FTDNA provides you with information about matches on the mtDNA test. In my case, where L3b1a goes back at least 20,000, my matches may be too distantly related to find our exact connection but it gives me more clues on my lineage. Most of my matches are Bantus in places like Sierra Leone, Camaroon, Chad and I even have matches in Syria.
FTDNA offers autosomal testing through their FamilyFinder test that theoretically gives you your ethnic breakdown according to your chromosomes. This information comes from both your mother and father and should reflect the past 125 years or 5-6 generations back. For some population groups, there are filters that help distinguish matches that appear close genetically but in actuality are more distant on paper. Where there are generations cousins marrying cousins as in the case of royal families, etc, there is the possibility that the results reflect information much further than 125 years. In my tree, I have many 3rd and 4th cousins marrying so I’m pretty sure that my Afghani line wasn’t very recent.
Of my matches on FamilyFinder, some are of Cape Verdean origin, while some people are of Eastern European and Jewish origins. How I match Hungarian, Polish and Ukranians has been a bit tricky but what’s interesting is that we all descend from the same person since we all match on the very same spot on the same chromosome (19). I have African American matches, one of who has only been able to trace one line to an enslaved person around 1860 in South Carolina. The thought that his ancestor was possibly family to someone in my tree is intriguing in that it may be a way to connect to my enslaved ancestors.

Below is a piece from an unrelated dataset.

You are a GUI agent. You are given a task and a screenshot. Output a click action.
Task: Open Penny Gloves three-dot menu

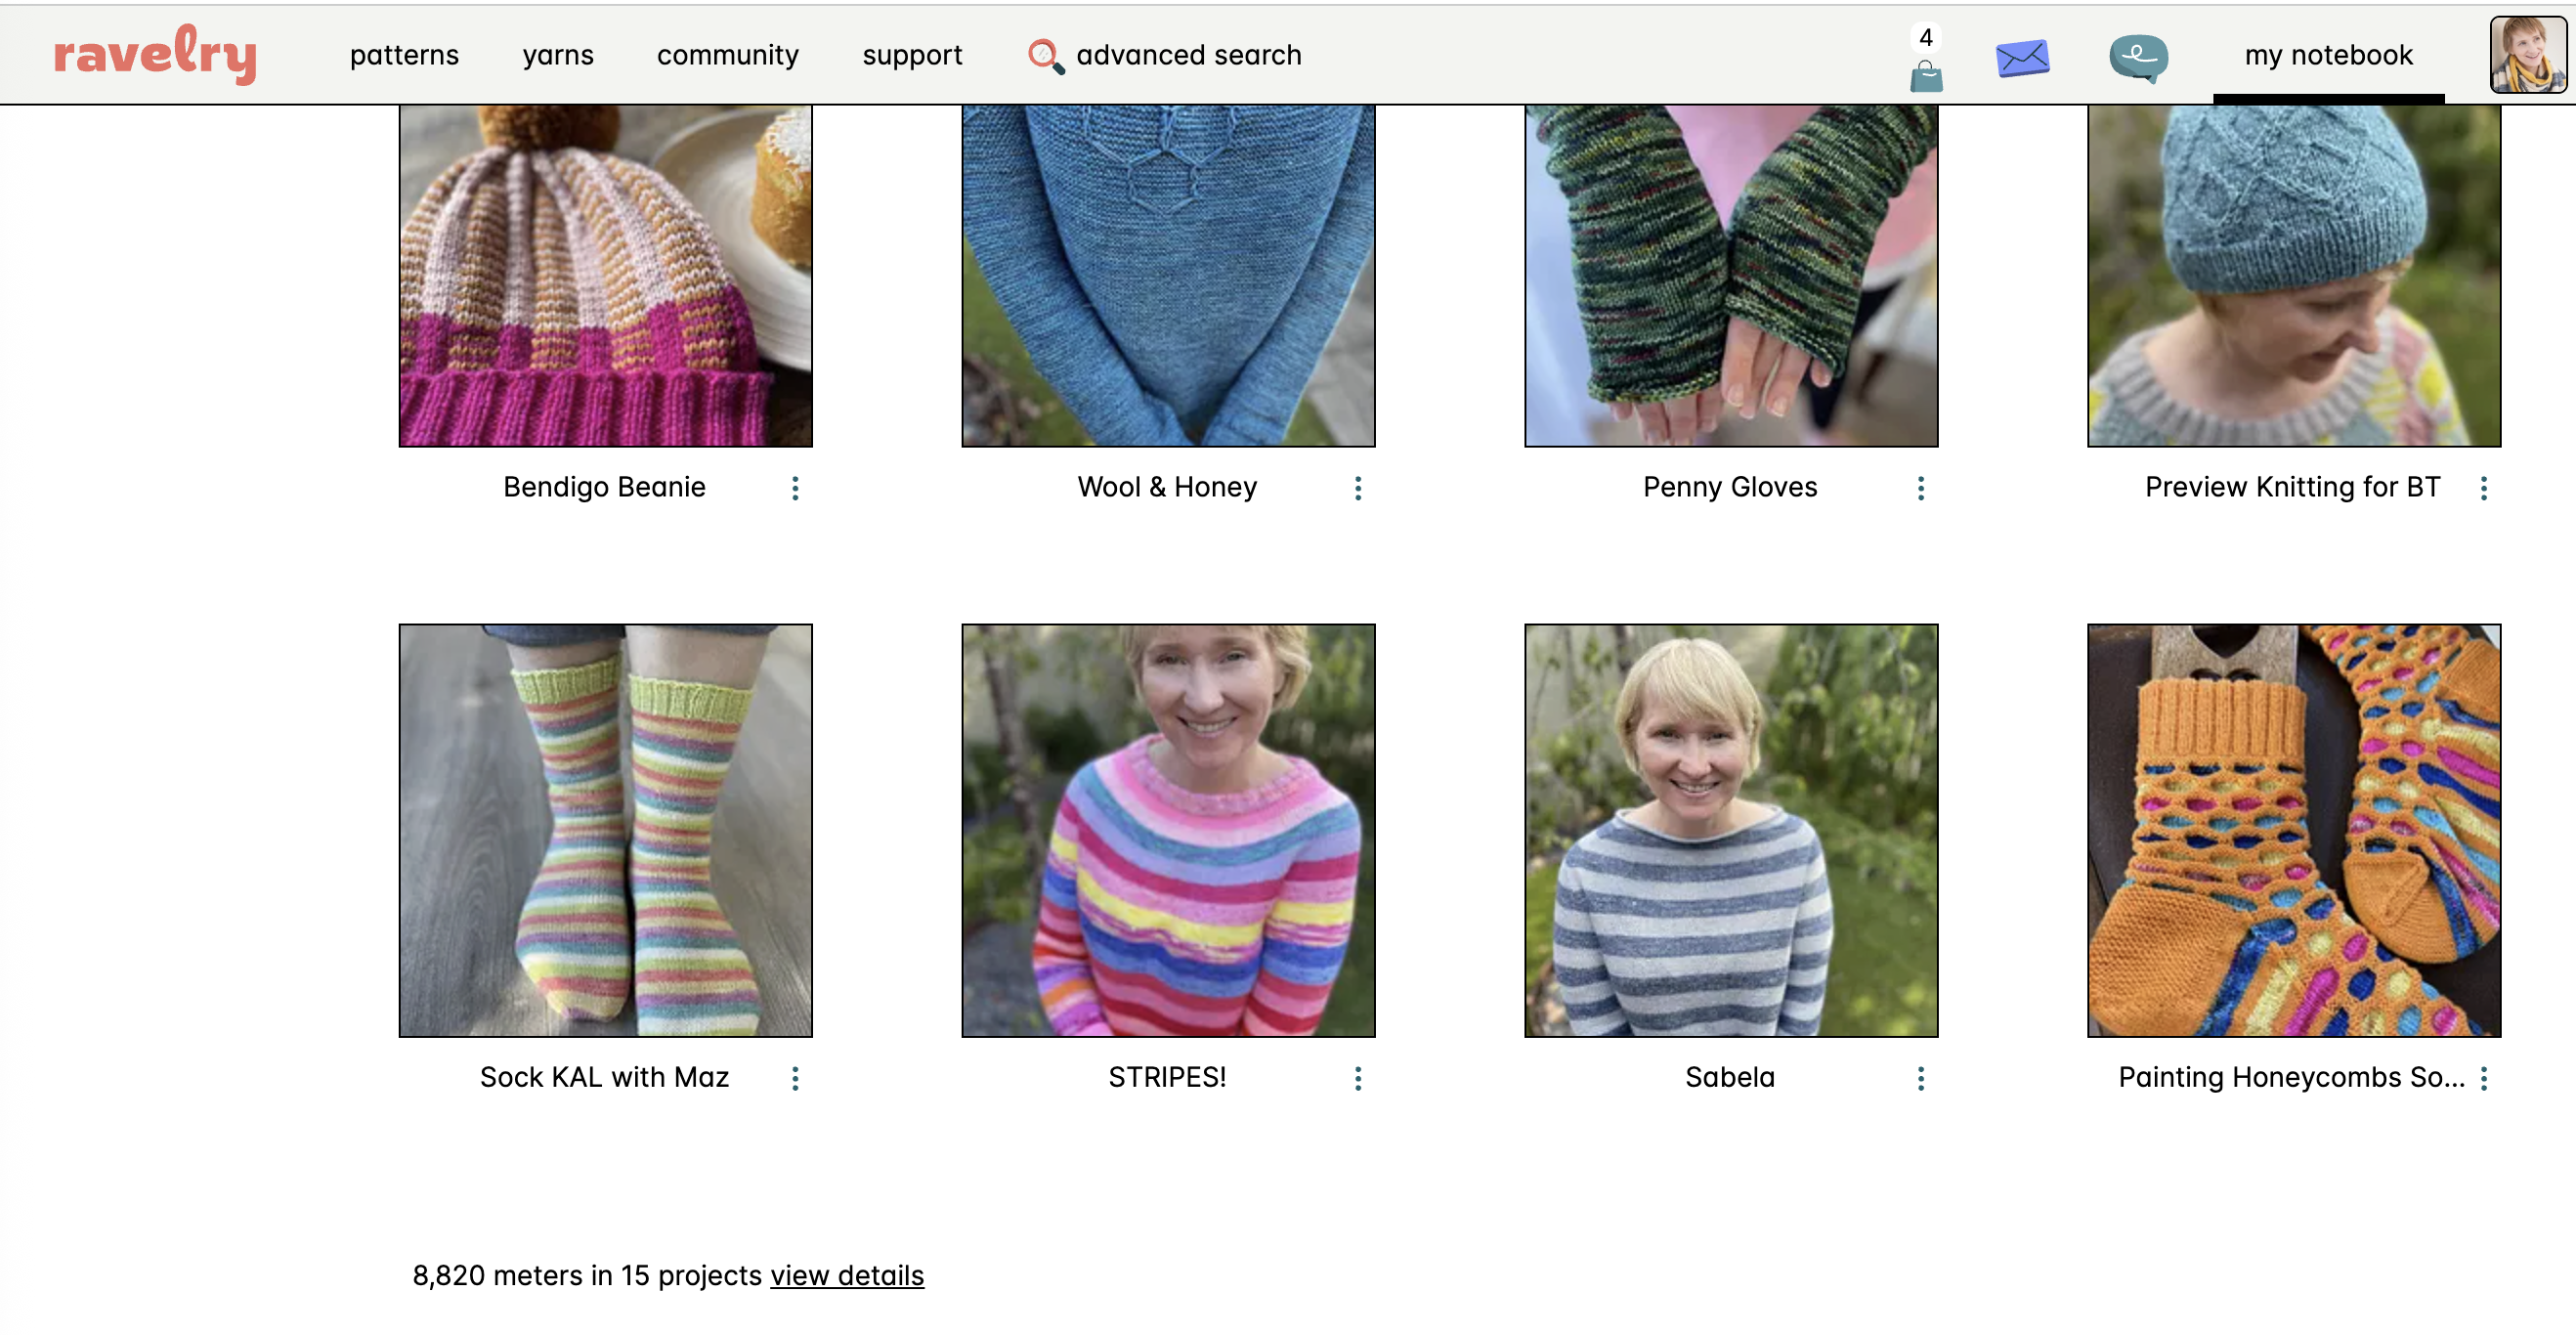click(1920, 488)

Exploring my DNA has been very interesting, to say the least. It’s helped to answer many questions, expand my family tree and to create even more questions. My hope is that questions about “what is a Cape Verdean” can be answered in terms of its history and what groups of people were instrumental in its creation. But most of all, rather than defining Cape Verde in terms of its uniqueness and setting it apart from the rest of the world, it should strengthen our humanity. At the end of the day, we are all connected.